The next 602 number was answered in Spanish.
“¿Hola?” The man sounded old, too old to be my father.
“Hola, Señor.” I tried the Spanish I studied in high school.
“¿Michael Smith está en casa?”
I guess my accent was decent because the man on the other end went into a long-winded answer in Spanish. Given it was my native tongue, I should have understood it, but I only sort of did. I had buried the fact that it was my first language after being taken from my mama and placed with the Gordons, neither of whom spoke a word of it. As a child, I rejected everything that reminded me of Mama, including her language. It wasn’t until I was a junior in high school that I saw what a mistake it had been to neglect the Mexican side of me. Spanish was a useful language to know in this part of the country, it was my mother tongue, and I often got spoken to in Spanish despite my blue eyes. So, I took a couple of years at the very end of high school from a bored teacher who didn’t seem to like her job very much. But I did learn the basics, so I was able to sort of get what the old guy on the other end of the phone was saying. The gist of it was that he didn’t know anyone named Michael Smith.

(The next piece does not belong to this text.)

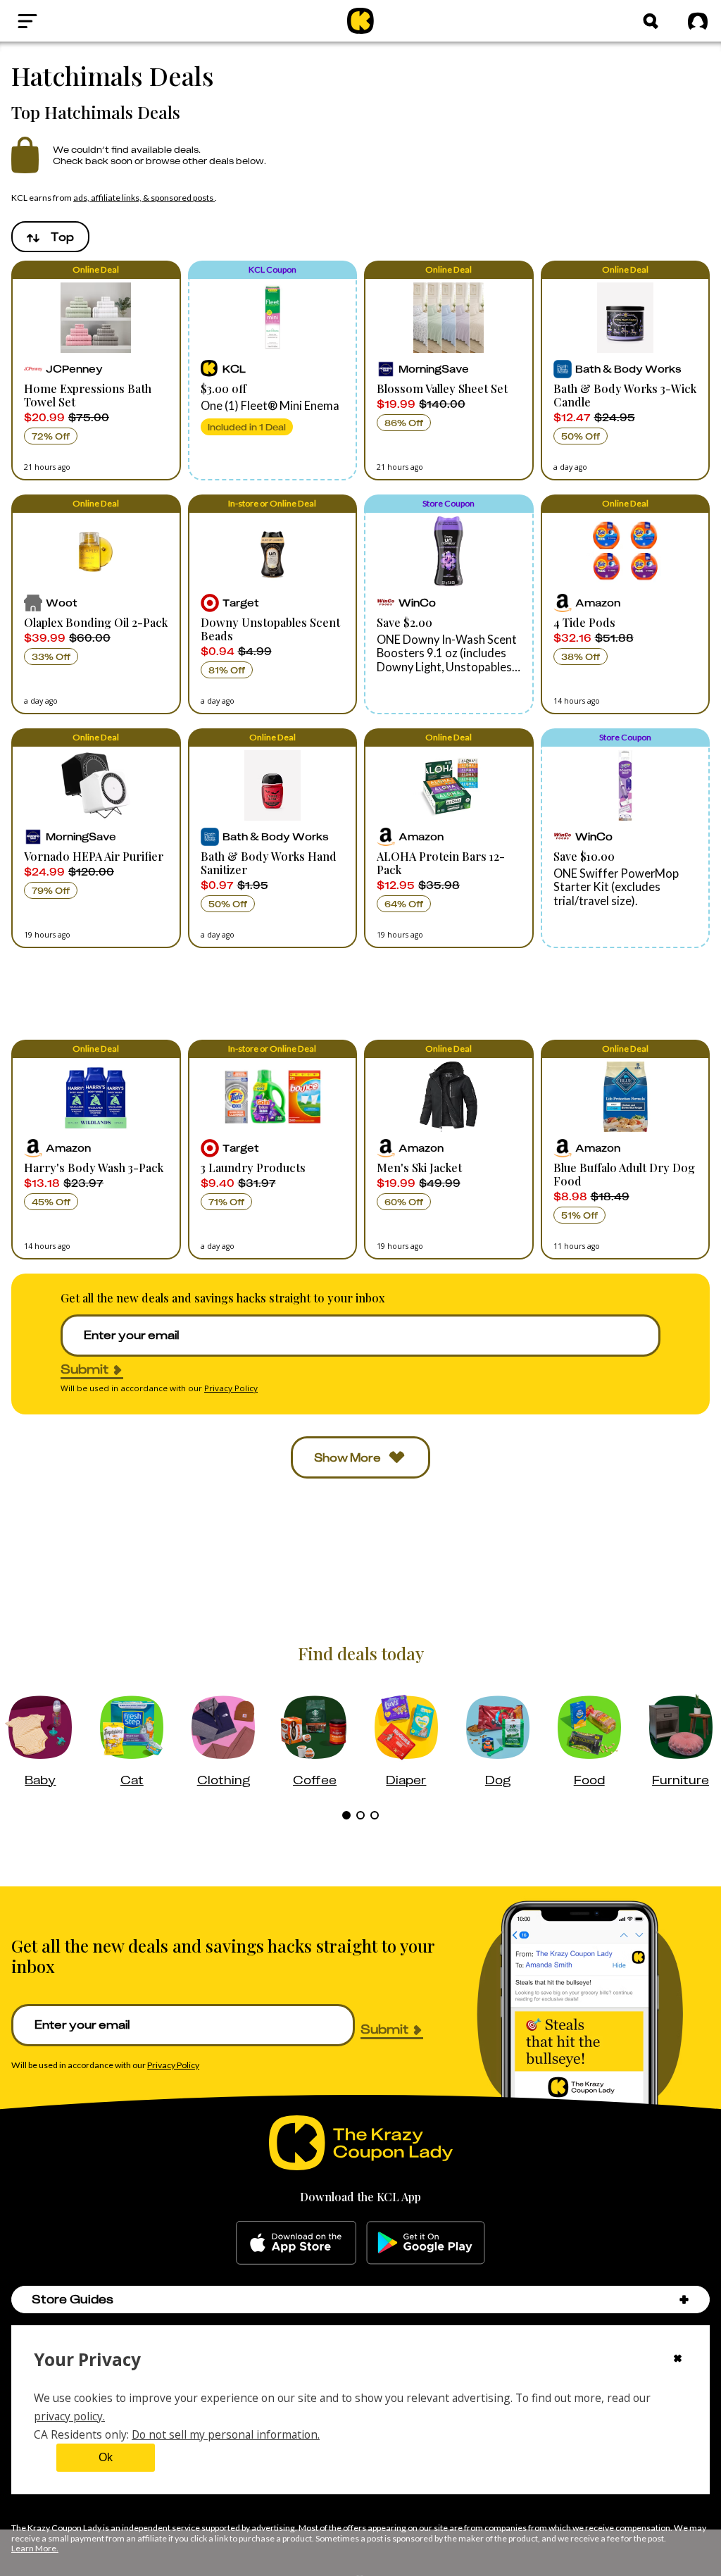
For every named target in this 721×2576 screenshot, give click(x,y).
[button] (96, 370)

“Muchas gracias, Señor. Perdón por molestarte.” I hoped that meant “sorry to bother you.”
One more variation to try in 602 area code. I punched in the number.
On the third ring, a woman with a Spanish accent answered the phone in English.
“Smith residence,” she said.
“Oh wow,” I stupidly said into the phone. Then I said, “May I speak to Michael Smith, please?” Was it really happening? This easily?
There was a hesitation on the other end of the line. “Just a moment, Miss,” the woman said. I heard her put the phone down and walk away. In the background, two women were talking but I couldn’t make out what they were saying. I heard another set of footsteps, wearing heels that clicked on a tile or marble floor, approach the phone.
“Hello?” It was another woman’s voice, one without a trace of a Spanish accent. “What do you mean by calling here with a question like that? How dare you! If you ever call this number again, I’m calling the police!” Then she slammed down the phone.
I had apparently found the right number.